Reading my blog you might think that this cancer stuff is just a minor inconvenience. Well, we try to live like that. From time to time, someone in our support group will say that if he or she didn't attend the support group they would forget they had cancer.
That may be true and we have often said that if we didn't have to dialyze five times a week we, too, might think that. But then...
On our arrive home on Sunday, I retrieved my emails (a great benefit of Glacier Park is that there are few internet connections and, for the most part, no cell phone service!) and was brought suddenly back into the reality of CANCER!
Just after we left Madison, two members of our support group whom we had grown to know and love died. We felt bad that we missed their funerals and memorial services and could not say goodbye to them. There remains a deep sadness in both of us.
When we joined the multiple myeloma support group 18 months ago we were both in "post-diagnosis distress." Within our group we immediately found two real "fighters" with tremendous energy and enthusiasm for life: Maggie Heyden and Chuck Koval. They became models and mentors for us.
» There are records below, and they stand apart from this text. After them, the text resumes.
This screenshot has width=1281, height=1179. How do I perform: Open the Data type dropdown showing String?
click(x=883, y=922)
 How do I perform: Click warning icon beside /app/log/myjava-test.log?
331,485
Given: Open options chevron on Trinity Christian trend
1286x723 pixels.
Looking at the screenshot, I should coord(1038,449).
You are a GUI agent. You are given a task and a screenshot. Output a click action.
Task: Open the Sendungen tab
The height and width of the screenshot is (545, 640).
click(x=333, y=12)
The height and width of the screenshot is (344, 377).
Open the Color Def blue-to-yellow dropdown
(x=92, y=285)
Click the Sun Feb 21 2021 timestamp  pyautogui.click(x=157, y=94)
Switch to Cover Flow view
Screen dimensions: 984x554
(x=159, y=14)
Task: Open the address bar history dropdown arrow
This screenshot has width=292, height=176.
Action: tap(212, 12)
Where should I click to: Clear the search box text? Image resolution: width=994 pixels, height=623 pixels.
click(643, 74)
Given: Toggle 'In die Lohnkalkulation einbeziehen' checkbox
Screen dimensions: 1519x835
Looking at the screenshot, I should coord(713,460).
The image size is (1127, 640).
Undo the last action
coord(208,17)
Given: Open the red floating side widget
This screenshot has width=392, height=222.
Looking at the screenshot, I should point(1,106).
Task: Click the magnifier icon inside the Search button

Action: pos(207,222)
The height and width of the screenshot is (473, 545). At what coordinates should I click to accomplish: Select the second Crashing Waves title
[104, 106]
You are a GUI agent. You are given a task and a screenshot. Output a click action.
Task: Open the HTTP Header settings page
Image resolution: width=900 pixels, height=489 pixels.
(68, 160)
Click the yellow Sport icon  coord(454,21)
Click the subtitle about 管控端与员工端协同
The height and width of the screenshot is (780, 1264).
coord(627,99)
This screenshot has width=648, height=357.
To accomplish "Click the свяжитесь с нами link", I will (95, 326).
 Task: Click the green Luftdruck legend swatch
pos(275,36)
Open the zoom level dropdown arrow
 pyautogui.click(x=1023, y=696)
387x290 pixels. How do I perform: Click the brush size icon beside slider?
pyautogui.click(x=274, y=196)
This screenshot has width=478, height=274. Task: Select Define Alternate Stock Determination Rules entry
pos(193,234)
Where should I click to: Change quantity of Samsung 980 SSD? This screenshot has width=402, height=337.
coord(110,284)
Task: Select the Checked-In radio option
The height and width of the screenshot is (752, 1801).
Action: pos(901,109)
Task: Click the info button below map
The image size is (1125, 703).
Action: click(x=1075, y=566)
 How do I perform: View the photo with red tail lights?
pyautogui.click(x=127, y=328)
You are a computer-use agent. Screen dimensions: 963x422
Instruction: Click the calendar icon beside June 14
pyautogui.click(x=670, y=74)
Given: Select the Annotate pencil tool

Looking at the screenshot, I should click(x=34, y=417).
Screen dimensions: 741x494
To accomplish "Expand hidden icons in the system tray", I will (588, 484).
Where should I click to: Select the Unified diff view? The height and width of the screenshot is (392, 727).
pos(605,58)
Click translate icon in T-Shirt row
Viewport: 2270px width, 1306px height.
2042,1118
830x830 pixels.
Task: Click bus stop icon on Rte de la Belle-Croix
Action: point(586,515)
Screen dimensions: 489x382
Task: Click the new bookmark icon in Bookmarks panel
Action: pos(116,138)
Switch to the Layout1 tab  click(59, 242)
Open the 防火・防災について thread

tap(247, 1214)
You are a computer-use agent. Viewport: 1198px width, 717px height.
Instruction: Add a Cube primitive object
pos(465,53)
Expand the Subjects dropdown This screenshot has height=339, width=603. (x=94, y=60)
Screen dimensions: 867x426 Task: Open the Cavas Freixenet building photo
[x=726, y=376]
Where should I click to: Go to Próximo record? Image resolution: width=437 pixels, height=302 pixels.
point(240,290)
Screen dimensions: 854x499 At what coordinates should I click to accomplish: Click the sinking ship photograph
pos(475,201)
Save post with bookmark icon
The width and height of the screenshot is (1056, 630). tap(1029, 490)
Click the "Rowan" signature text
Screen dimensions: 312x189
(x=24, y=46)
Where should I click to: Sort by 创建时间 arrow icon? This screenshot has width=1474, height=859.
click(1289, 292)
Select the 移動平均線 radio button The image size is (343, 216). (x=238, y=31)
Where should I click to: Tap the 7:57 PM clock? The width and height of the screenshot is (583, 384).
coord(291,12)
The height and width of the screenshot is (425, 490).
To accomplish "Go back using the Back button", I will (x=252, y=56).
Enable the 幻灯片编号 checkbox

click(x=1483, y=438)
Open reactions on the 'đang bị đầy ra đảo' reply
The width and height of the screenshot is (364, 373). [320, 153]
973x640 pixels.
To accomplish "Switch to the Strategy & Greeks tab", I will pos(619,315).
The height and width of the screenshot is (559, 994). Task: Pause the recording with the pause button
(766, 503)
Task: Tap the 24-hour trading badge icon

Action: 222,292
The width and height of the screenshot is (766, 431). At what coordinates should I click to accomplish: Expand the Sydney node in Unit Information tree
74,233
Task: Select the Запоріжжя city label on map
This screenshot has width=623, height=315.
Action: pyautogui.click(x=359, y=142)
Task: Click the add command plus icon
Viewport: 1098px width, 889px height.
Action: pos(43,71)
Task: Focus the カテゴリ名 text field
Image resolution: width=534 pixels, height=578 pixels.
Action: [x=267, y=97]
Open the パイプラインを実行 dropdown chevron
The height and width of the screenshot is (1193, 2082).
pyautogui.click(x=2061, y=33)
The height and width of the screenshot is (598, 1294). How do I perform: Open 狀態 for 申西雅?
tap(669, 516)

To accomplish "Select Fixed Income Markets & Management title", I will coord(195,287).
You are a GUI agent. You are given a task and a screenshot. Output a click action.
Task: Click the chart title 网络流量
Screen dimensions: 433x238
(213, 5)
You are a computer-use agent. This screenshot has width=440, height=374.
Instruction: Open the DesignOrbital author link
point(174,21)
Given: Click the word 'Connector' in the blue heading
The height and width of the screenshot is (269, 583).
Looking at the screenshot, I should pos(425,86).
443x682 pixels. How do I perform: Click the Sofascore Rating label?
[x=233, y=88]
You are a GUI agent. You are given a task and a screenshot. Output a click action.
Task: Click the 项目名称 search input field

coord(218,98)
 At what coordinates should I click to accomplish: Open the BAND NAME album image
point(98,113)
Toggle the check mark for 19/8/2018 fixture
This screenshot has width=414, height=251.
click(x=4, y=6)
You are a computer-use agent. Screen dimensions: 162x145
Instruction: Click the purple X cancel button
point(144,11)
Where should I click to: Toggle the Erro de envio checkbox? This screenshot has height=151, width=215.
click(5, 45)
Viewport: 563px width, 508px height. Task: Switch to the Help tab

Maggie was a young woman with children still in school and she was determined to beat this cancer. She was both energetic and full of life. As the year went on, Maggie sought medical advice from around the country, and traveled far and wide to find ways to resist the cancer and improve her health. Then her husband was diagnosed with cancer and Maggie's most recent attempt at another stem cell transplant (this time from a donor) failed. Both Sabine and I will miss her and the joy for life she had.
We had known Chuck and his wife, Peg, before we came to the support group. Their son was an outstanding member of the police department; a man I was privileged to hire. Mike still serves as a training officer on the department and I see a lot of his dad in him. Chuck also had a love of life and learning. As a trained scientist, with a Ph.D. in entomology and a U.W. faculty member, Chuck had a deep understanding of his cancer and shared it with each one of us. His questions to those who came to address our group were not only marked by his knowledge of the disease but also by the clear and special role he had as a patient, a consumer of medical care. (Often one of the visiting physicians would inquire as to whether Chuck had an M.D. or a Ph.D!).
Both Maggie and Chuck gave us all hope for the future. They both had valiantly fought and held back their cancer for many years. Their passing was a sad event for all of us who knew them. Though they both now have passed from this life to their Creator, they still give me hope and the realization that life is a special gift -- to be lived everyday and never squandered.
Thanks to both of you, Chuck and Maggie, and may your souls rest in peace now and forever!